--- INFORMATION ---
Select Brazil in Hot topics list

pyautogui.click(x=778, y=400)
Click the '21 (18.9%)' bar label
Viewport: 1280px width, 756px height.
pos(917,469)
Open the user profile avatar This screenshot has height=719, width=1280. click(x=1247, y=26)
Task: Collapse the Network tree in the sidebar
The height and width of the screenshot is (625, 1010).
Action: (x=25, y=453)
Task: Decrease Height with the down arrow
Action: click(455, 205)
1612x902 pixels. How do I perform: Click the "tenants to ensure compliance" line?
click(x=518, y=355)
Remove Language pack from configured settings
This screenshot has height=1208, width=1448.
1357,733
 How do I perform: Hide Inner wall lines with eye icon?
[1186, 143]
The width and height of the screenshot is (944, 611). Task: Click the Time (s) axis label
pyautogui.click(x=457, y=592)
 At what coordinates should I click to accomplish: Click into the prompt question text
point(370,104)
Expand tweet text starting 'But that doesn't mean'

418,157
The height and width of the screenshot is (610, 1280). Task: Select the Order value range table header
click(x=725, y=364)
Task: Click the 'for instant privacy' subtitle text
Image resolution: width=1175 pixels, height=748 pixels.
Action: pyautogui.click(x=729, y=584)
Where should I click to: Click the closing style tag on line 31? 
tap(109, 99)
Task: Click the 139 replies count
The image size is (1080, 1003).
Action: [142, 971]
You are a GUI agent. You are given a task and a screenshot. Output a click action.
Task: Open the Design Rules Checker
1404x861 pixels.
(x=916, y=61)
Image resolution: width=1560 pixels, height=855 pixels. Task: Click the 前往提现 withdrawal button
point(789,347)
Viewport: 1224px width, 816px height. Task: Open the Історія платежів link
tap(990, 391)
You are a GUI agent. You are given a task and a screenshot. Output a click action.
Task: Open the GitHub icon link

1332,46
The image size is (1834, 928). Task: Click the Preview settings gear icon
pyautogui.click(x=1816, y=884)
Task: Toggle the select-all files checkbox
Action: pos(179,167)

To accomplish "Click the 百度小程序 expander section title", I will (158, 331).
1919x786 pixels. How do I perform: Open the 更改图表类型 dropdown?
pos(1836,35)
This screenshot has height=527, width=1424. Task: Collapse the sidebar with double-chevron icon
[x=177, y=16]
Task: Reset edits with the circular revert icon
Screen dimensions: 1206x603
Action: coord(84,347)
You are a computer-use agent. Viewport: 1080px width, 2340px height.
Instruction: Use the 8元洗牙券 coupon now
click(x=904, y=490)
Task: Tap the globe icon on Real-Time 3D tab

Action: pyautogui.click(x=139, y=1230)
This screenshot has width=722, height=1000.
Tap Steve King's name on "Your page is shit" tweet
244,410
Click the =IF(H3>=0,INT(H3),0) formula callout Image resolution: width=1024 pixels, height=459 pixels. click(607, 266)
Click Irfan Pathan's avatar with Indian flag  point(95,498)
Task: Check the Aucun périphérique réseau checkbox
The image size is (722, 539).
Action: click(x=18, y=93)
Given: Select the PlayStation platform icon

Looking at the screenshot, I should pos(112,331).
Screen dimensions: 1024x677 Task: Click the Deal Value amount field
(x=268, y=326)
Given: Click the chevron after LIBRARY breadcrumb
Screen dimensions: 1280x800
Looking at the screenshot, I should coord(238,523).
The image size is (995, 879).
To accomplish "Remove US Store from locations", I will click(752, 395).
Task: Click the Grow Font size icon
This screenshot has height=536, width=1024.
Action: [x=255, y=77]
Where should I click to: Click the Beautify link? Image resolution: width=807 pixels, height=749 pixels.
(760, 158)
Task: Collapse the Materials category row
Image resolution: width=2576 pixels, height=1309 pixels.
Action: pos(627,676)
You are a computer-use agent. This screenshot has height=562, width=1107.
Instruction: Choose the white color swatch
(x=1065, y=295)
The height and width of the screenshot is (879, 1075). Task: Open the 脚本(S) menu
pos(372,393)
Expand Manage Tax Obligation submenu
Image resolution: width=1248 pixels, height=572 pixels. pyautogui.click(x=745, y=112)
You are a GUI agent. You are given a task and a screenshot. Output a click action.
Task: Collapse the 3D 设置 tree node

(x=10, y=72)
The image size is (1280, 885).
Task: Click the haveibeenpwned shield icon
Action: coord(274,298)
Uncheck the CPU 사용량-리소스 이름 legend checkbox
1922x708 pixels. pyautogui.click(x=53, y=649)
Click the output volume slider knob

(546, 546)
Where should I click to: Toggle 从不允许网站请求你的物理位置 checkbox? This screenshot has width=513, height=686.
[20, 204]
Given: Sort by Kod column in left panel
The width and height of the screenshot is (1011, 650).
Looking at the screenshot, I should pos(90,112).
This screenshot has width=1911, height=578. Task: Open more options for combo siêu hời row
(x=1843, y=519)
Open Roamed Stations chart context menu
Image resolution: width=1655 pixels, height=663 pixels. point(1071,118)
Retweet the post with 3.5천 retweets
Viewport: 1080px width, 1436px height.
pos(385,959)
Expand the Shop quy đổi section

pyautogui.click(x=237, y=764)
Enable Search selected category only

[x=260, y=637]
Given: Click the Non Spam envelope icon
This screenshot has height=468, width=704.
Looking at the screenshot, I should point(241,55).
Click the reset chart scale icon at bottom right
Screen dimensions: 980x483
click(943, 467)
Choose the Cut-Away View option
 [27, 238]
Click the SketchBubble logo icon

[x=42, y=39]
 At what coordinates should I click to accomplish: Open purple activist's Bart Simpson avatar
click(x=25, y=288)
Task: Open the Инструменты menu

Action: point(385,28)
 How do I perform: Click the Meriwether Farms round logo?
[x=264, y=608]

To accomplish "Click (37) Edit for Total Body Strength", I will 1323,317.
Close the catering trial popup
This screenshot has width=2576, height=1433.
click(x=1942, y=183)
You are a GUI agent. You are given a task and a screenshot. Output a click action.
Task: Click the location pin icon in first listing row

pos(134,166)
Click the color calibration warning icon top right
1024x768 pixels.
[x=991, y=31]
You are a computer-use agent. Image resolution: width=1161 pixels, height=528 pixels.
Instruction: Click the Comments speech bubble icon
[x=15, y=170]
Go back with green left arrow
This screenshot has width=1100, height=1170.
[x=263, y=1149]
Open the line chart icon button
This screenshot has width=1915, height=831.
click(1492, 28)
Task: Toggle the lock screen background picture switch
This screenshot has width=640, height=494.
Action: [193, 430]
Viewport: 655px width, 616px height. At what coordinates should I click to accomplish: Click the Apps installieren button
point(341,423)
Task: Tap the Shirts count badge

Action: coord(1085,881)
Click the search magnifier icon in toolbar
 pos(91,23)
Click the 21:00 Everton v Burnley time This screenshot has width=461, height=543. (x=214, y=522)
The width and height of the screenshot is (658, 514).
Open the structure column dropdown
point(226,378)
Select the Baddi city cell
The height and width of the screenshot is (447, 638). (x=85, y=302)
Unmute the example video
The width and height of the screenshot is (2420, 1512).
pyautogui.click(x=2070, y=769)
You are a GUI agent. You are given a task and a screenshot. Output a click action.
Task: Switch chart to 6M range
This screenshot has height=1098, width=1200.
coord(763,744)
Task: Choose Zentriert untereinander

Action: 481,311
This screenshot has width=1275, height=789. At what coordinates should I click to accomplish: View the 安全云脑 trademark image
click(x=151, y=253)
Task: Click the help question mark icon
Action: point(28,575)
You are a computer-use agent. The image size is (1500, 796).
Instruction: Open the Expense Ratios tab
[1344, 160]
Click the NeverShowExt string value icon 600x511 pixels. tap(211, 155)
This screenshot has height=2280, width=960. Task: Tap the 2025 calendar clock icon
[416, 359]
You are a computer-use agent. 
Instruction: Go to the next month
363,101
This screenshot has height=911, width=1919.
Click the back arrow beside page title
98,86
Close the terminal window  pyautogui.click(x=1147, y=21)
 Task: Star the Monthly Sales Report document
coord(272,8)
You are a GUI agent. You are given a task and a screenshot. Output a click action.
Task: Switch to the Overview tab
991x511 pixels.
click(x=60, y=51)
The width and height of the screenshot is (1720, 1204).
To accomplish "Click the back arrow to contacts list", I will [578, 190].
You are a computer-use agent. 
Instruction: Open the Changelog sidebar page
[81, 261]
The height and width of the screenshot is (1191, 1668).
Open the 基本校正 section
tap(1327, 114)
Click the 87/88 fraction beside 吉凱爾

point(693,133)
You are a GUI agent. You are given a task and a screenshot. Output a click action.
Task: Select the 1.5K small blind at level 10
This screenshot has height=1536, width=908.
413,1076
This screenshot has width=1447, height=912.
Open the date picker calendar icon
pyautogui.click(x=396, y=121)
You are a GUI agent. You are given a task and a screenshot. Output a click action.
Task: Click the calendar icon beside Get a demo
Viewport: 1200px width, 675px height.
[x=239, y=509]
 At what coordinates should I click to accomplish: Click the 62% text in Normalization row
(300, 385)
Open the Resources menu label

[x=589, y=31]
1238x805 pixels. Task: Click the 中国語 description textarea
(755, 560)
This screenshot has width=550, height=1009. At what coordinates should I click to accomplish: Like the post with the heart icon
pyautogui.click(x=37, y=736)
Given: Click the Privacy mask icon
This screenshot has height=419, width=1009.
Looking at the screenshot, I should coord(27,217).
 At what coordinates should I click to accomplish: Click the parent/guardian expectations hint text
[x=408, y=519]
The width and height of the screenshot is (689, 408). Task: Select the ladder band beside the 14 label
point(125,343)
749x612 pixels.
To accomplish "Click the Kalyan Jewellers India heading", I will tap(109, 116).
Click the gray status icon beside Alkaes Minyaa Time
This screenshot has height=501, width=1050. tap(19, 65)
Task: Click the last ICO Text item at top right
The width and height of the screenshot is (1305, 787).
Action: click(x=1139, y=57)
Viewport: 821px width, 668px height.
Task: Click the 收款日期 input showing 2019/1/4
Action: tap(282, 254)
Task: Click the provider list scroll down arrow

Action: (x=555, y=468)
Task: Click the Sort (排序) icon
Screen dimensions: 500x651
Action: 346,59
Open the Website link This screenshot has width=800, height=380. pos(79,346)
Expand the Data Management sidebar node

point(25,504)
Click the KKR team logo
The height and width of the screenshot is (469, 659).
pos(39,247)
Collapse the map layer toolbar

--- TASK DIRECTIONS ---
Everything above from the line containing "Task: Tap the Shirts count badge" down to the line containing "The width and height of the screenshot is (658, 514)." is to be transcribed exactly, with both of those lines included and nothing else added.

--- OUTPUT ---
Task: Tap the Shirts count badge

Action: coord(1085,881)
Click the search magnifier icon in toolbar
 pos(91,23)
Click the 21:00 Everton v Burnley time This screenshot has width=461, height=543. (x=214, y=522)
The width and height of the screenshot is (658, 514).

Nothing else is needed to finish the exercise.